▸ **Source**:
>> begin

Bidhayak Bhattacharya (7 February 1907 – 15 November 1986) was a Bengali novelist, play writer and actor. His birth name was Bagalaranjan.

Early life
Bhattacharya was born at Ziaganj in Murshidabad district in 1907 in British India. His father's name is Haricharan Bhattacharya. In 1937, Rabindranath Tagore called him in a new name as Bidhayak. He passed entrance from Raja Bijoy Singh Vidyamandir of Ziaganj. Thereafter he came Kolkata in 1929 and joined in Amrita Bazar Patrika as journalist. He became popular as theater personality after the release of Meghmukti in 1938. Bhattacharya started his career in All India Radio, Kolkata under the guidance of Kazi Nazrul Islam.

>> end

▸ **Stored data**:
>> begin

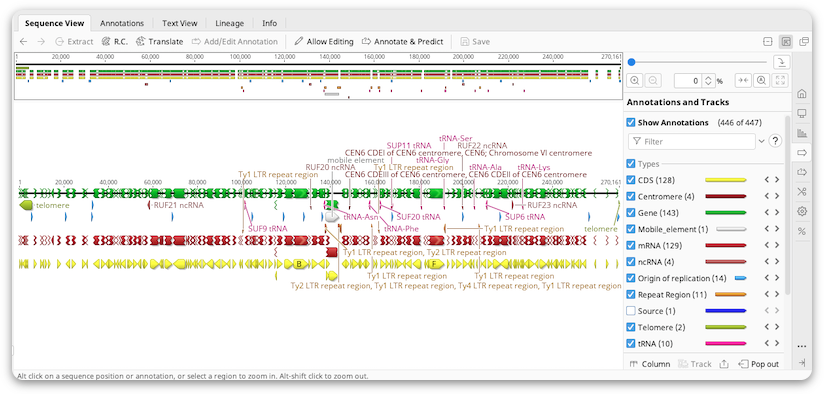Open the settings gear sidebar icon
Image resolution: width=824 pixels, height=394 pixels.
(x=801, y=211)
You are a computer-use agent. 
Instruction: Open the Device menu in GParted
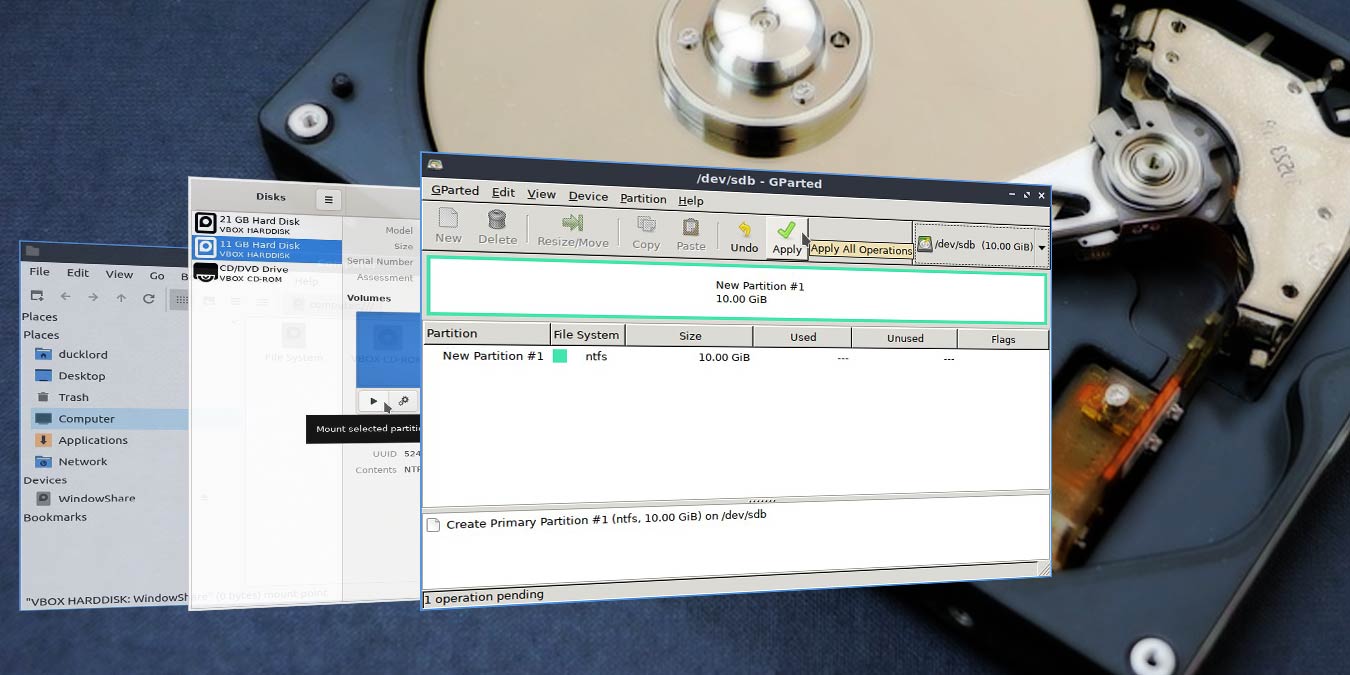click(x=588, y=196)
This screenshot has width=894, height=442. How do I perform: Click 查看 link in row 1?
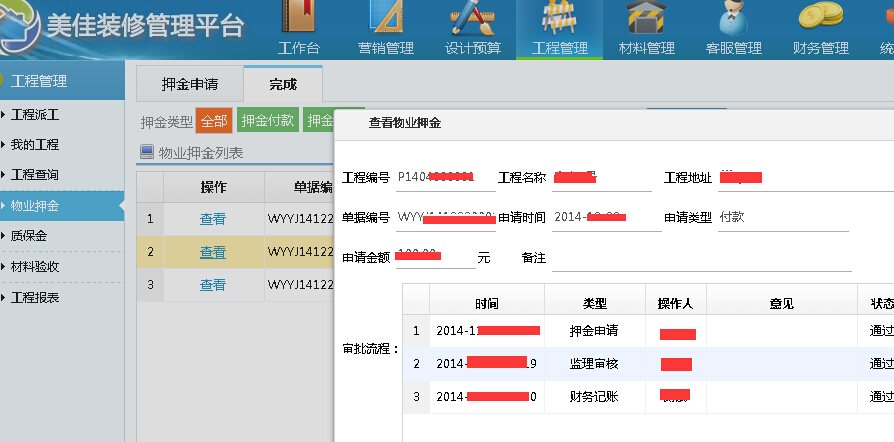213,219
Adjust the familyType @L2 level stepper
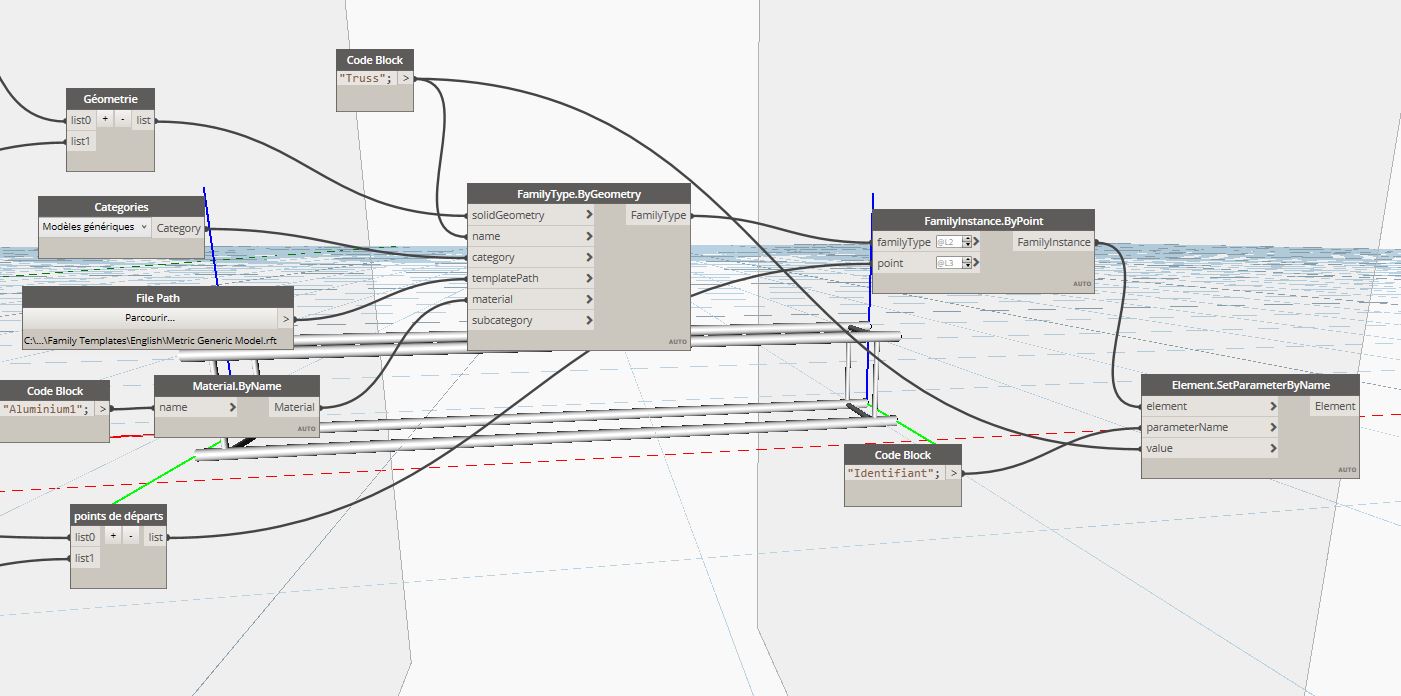Viewport: 1401px width, 696px height. pos(966,242)
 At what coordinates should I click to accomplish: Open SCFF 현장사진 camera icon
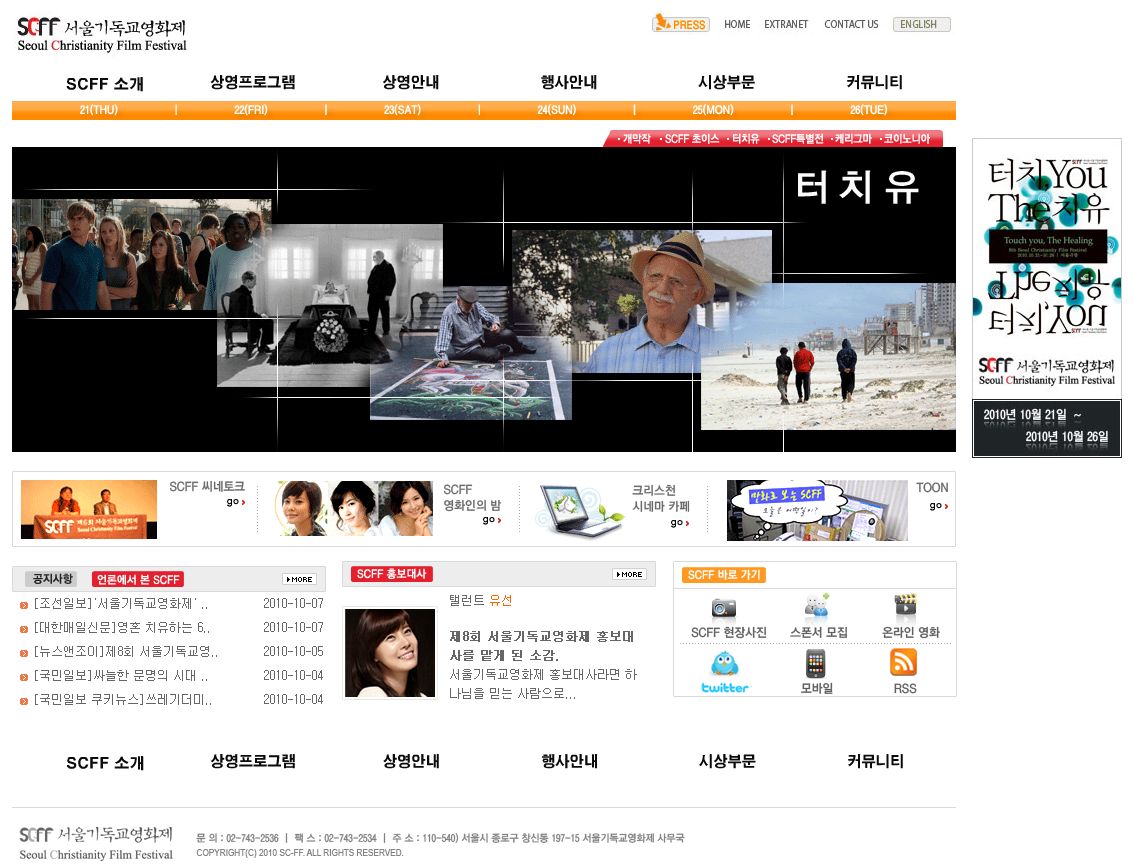coord(724,608)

>> end

▸ **Exercise requirements**:
Rewrite the passage of the Bidhayak Bhattacharya biography starting at "Bidhayak Bhattacharya (7" and ending at "Kazi Nazrul Islam.", putting "Jiaganj" wherever "Ziaganj" appears. The data can be set aside; none of it is needed here.

▸ **Written answer**:
Bidhayak Bhattacharya (7 February 1907 – 15 November 1986) was a Bengali novelist, play writer and actor. His birth name was Bagalaranjan.

Early life
Bhattacharya was born at Jiaganj in Murshidabad district in 1907 in British India. His father's name is Haricharan Bhattacharya. In 1937, Rabindranath Tagore called him in a new name as Bidhayak. He passed entrance from Raja Bijoy Singh Vidyamandir of Jiaganj. Thereafter he came Kolkata in 1929 and joined in Amrita Bazar Patrika as journalist. He became popular as theater personality after the release of Meghmukti in 1938. Bhattacharya started his career in All India Radio, Kolkata under the guidance of Kazi Nazrul Islam.